*TASK DESCRIPTION*: The entries must be set down again word for word; no pictures belong in the copy.

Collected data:
------------------------------------------------

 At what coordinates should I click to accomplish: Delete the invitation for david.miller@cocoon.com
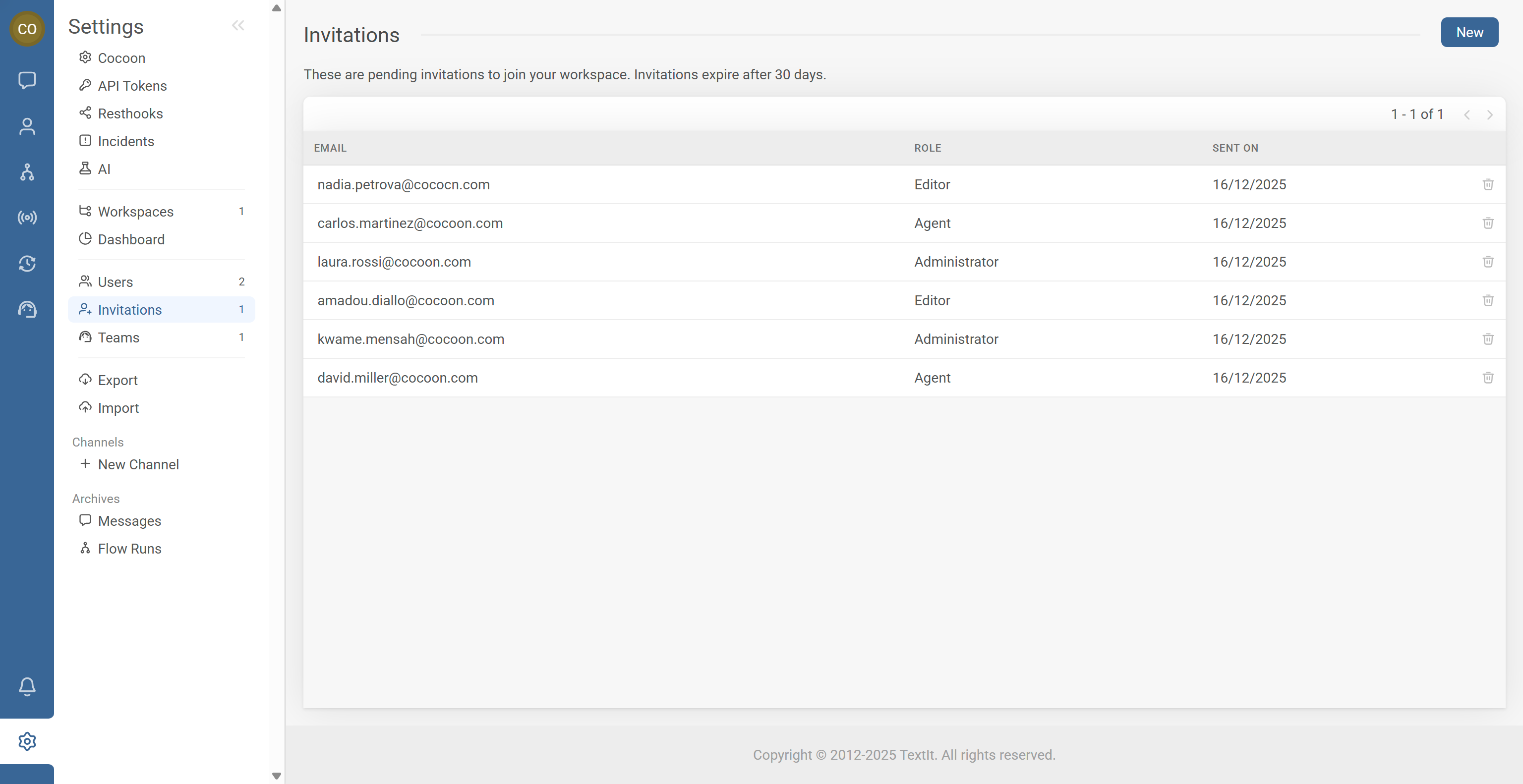tap(1489, 378)
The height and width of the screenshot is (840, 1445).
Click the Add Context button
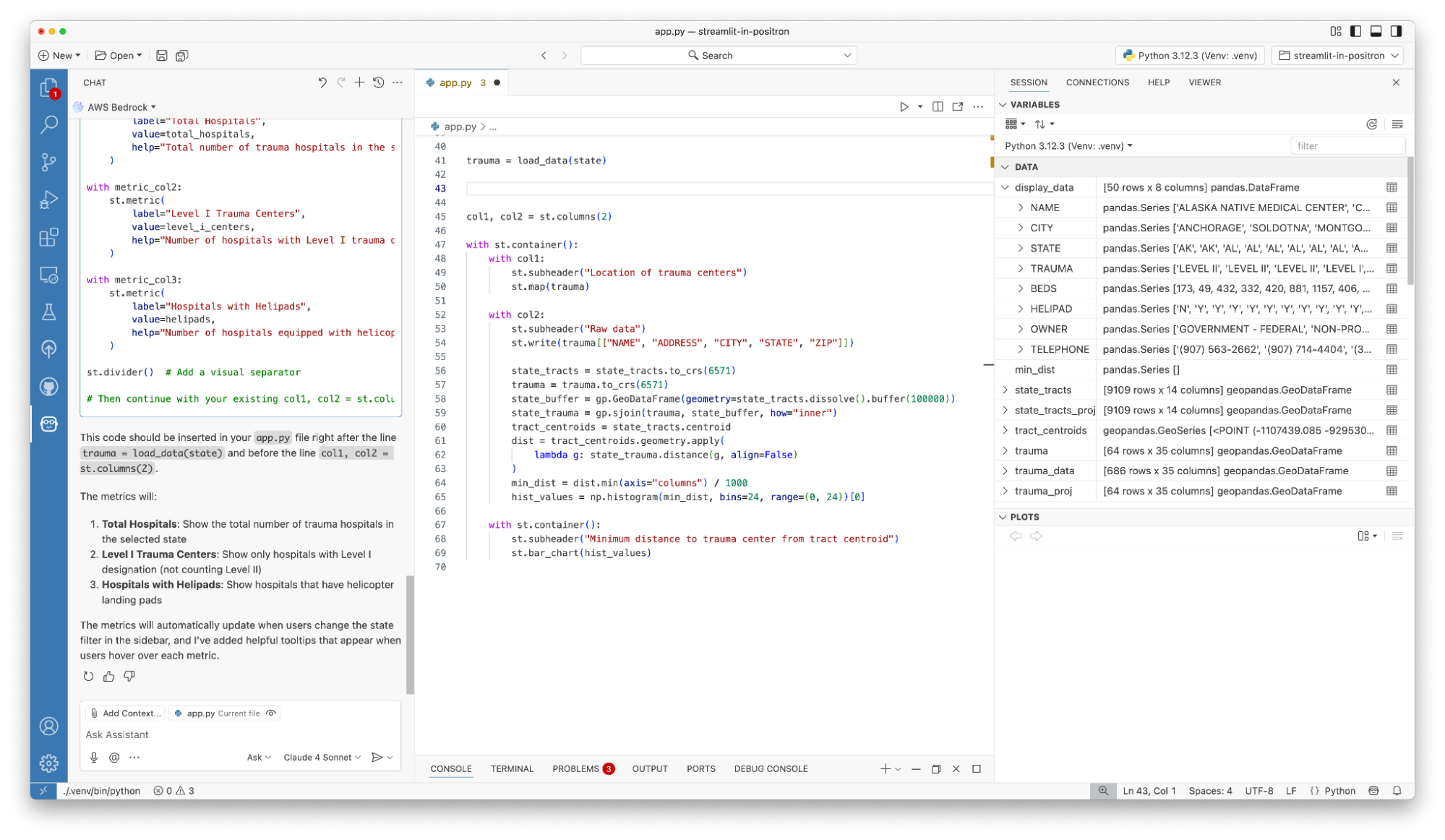coord(125,713)
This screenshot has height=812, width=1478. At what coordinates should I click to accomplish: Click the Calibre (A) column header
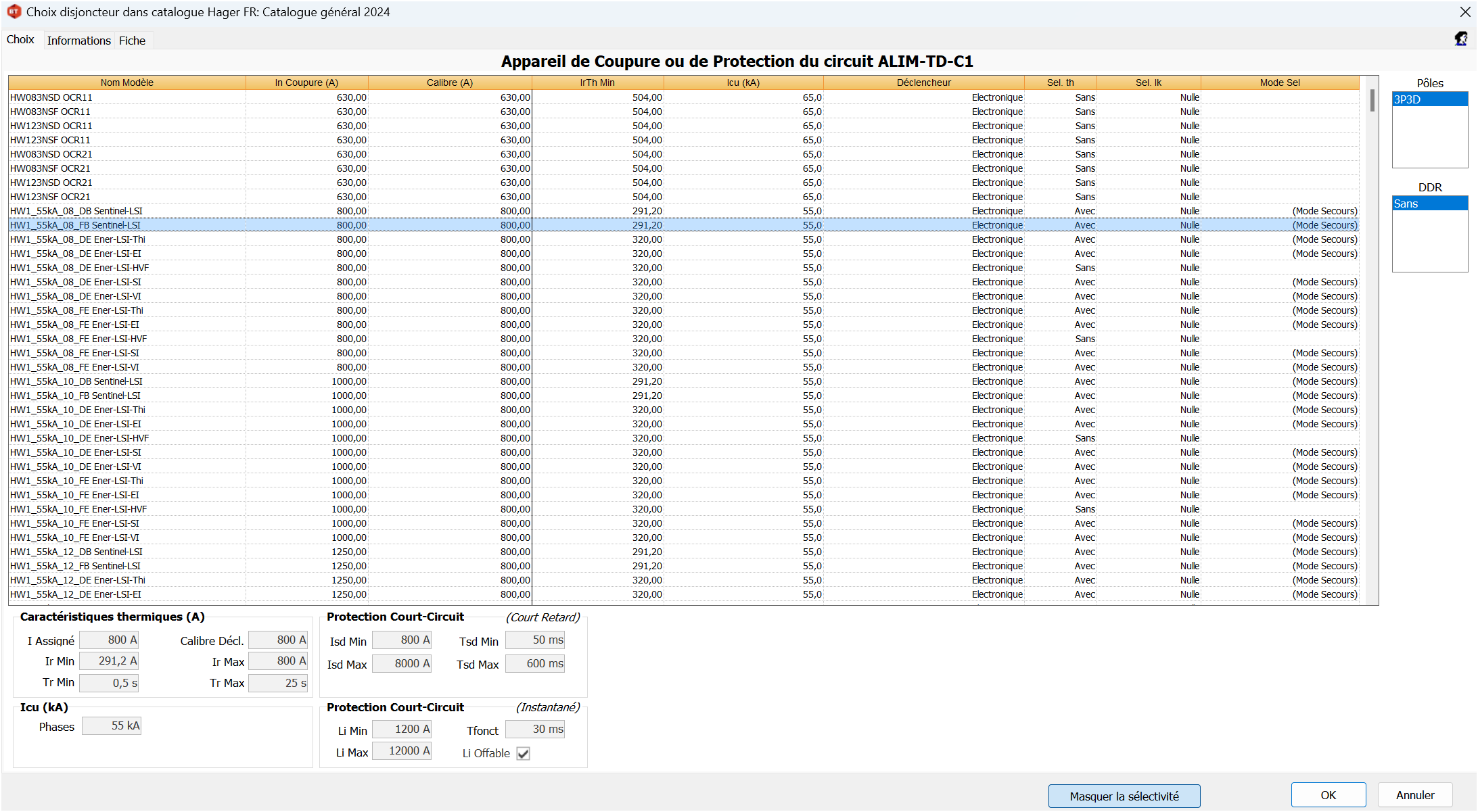449,82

------------------------------------------------

*ANSWER TO THIS PROBLEM*:
 At what coordinates should I click to accomplish: Delete the invitation for david.miller@cocoon.com
tap(1489, 378)
The height and width of the screenshot is (840, 1445).
Click the Add Context button
coord(125,713)
This screenshot has height=812, width=1478. At what coordinates should I click to accomplish: Click the Calibre (A) column header
449,82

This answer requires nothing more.